▶ ИСХОДНЫЙ ТЕКСТ
>>>
Книга Краткая история новой музыки, страница 21. Автор книги Ханс Ульрих Обрист

Разделитель для чтения книг в онлайн библиотеке

Онлайн книга «Краткая история новой музыки»

Cтраница 21

ХУО: Примерно в том же возрасте вы впервые услышали полный симфонический оркестр.

РЭ: Да, я тогда жил в небольшом городке на Среднем Западе. Культурная жизнь там была не такая, как в Берлине, Вене или Париже.

ХУО: Значит, еще одно откровение. Что же произошло?

РЭ: Кажется, оркестр играл Чайковского. Я никогда не слышал раньше ничего подобного и просто заплакал. Это, конечно, тоже был важный момент.

ХУО: Интересно узнать, какой была первая работа в вашем каталоге-резоне – когда вы впервые почувствовали, что нашли свой язык, написав произведение?

РЭ: Где-то в 1960-м мне пришла идея написать сонату для фортепиано, в которой важна бы была не столько формальная структура, сколько последовательность нот, сыгранных на клавиатуре, – других инструментов в композиционной схеме не должно было быть. Целый год я подбирал сочетания нот на фортепиано, чтобы добиться разных гармонических резонансов. Идея может показаться избитой, но вообразите, что соната – это калейдоскоп: формы остаются практически неизменны, а цвета постоянно меняются. Мне всегда очень нравилось это произведение.
<<<
▶ ДАННЫЕ
>>>
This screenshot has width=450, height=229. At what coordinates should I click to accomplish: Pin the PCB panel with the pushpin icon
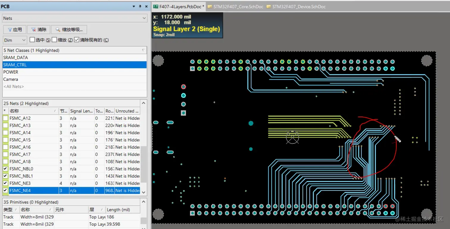(x=140, y=6)
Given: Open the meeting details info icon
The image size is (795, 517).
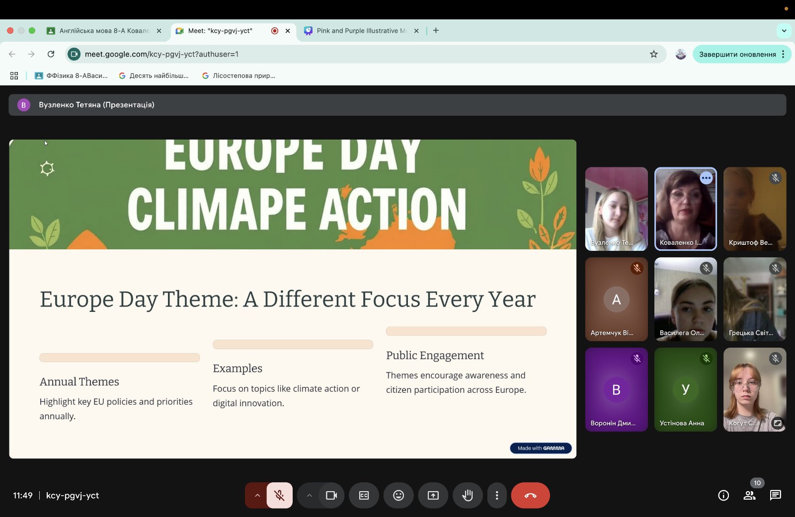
<<<
▶ ЗАДАНИЕ И ТРЕБОВАНИЯ
Верните исходный текст целиком, не меняя в нем ни слова.

▶ ВЫПОЛНЕННОЕ ЗАДАНИЕ
Книга Краткая история новой музыки, страница 21. Автор книги Ханс Ульрих Обрист

Разделитель для чтения книг в онлайн библиотеке

Онлайн книга «Краткая история новой музыки»

Cтраница 21

ХУО: Примерно в том же возрасте вы впервые услышали полный симфонический оркестр.

РЭ: Да, я тогда жил в небольшом городке на Среднем Западе. Культурная жизнь там была не такая, как в Берлине, Вене или Париже.

ХУО: Значит, еще одно откровение. Что же произошло?

РЭ: Кажется, оркестр играл Чайковского. Я никогда не слышал раньше ничего подобного и просто заплакал. Это, конечно, тоже был важный момент.

ХУО: Интересно узнать, какой была первая работа в вашем каталоге-резоне – когда вы впервые почувствовали, что нашли свой язык, написав произведение?

РЭ: Где-то в 1960-м мне пришла идея написать сонату для фортепиано, в которой важна бы была не столько формальная структура, сколько последовательность нот, сыгранных на клавиатуре, – других инструментов в композиционной схеме не должно было быть. Целый год я подбирал сочетания нот на фортепиано, чтобы добиться разных гармонических резонансов. Идея может показаться избитой, но вообразите, что соната – это калейдоскоп: формы остаются практически неизменны, а цвета постоянно меняются. Мне всегда очень нравилось это произведение.